▽

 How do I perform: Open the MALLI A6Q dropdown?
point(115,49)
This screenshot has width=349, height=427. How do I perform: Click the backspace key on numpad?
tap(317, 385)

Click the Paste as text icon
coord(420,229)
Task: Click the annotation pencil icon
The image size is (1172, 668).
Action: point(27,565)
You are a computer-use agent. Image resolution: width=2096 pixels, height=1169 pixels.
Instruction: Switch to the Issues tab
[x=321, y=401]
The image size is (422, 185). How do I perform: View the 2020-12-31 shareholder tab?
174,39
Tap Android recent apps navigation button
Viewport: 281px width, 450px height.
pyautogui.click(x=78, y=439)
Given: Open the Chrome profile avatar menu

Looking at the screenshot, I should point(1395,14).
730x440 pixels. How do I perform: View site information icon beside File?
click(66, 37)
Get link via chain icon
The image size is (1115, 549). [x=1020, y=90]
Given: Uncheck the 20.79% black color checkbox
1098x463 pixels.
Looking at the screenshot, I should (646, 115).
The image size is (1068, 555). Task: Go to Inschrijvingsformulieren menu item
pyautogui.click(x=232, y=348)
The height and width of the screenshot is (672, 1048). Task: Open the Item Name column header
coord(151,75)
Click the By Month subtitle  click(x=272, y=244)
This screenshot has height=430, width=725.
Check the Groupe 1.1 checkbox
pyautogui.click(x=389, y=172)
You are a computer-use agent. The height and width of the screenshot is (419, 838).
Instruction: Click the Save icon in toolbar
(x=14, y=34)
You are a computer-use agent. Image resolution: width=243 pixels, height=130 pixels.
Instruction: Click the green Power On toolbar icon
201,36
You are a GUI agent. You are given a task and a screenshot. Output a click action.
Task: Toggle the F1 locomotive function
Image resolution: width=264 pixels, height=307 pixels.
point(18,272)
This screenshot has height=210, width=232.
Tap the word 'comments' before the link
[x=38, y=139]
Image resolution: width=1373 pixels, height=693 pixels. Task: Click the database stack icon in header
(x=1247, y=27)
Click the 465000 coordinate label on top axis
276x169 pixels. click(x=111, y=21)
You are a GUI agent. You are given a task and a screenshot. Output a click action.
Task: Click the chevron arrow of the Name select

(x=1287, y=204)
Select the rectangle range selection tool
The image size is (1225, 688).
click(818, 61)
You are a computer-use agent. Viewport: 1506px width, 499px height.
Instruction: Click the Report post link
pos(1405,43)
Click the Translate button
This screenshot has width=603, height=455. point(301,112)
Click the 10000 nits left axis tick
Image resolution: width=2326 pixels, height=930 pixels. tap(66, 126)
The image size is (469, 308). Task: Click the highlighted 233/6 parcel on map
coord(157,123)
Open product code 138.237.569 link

△

Instruction
Rewrite the lines above, substituting "tick box" for every occurrence of "checkbox" and leaving everything else unchanged.

Reply to the exercise
 How do I perform: Open the MALLI A6Q dropdown?
point(115,49)
This screenshot has width=349, height=427. How do I perform: Click the backspace key on numpad?
tap(317, 385)

Click the Paste as text icon
coord(420,229)
Task: Click the annotation pencil icon
The image size is (1172, 668).
Action: point(27,565)
You are a computer-use agent. Image resolution: width=2096 pixels, height=1169 pixels.
Instruction: Switch to the Issues tab
[x=321, y=401]
The image size is (422, 185). How do I perform: View the 2020-12-31 shareholder tab?
174,39
Tap Android recent apps navigation button
Viewport: 281px width, 450px height.
pyautogui.click(x=78, y=439)
Given: Open the Chrome profile avatar menu

Looking at the screenshot, I should point(1395,14).
730x440 pixels. How do I perform: View site information icon beside File?
click(66, 37)
Get link via chain icon
The image size is (1115, 549). [x=1020, y=90]
Given: Uncheck the 20.79% black color tick box
1098x463 pixels.
Looking at the screenshot, I should (646, 115).
The image size is (1068, 555). Task: Go to Inschrijvingsformulieren menu item
pyautogui.click(x=232, y=348)
The height and width of the screenshot is (672, 1048). Task: Open the Item Name column header
coord(151,75)
Click the By Month subtitle  click(x=272, y=244)
This screenshot has height=430, width=725.
Check the Groupe 1.1 tick box
pyautogui.click(x=389, y=172)
You are a computer-use agent. The height and width of the screenshot is (419, 838).
Instruction: Click the Save icon in toolbar
(x=14, y=34)
You are a computer-use agent. Image resolution: width=243 pixels, height=130 pixels.
Instruction: Click the green Power On toolbar icon
201,36
You are a GUI agent. You are given a task and a screenshot. Output a click action.
Task: Toggle the F1 locomotive function
Image resolution: width=264 pixels, height=307 pixels.
point(18,272)
This screenshot has height=210, width=232.
Tap the word 'comments' before the link
[x=38, y=139]
Image resolution: width=1373 pixels, height=693 pixels. Task: Click the database stack icon in header
(x=1247, y=27)
Click the 465000 coordinate label on top axis
276x169 pixels. click(x=111, y=21)
You are a GUI agent. You are given a task and a screenshot. Output a click action.
Task: Click the chevron arrow of the Name select

(x=1287, y=204)
Select the rectangle range selection tool
The image size is (1225, 688).
click(818, 61)
You are a computer-use agent. Viewport: 1506px width, 499px height.
Instruction: Click the Report post link
pos(1405,43)
Click the Translate button
This screenshot has width=603, height=455. point(301,112)
Click the 10000 nits left axis tick
Image resolution: width=2326 pixels, height=930 pixels. tap(66, 126)
The image size is (469, 308). Task: Click the highlighted 233/6 parcel on map
coord(157,123)
Open product code 138.237.569 link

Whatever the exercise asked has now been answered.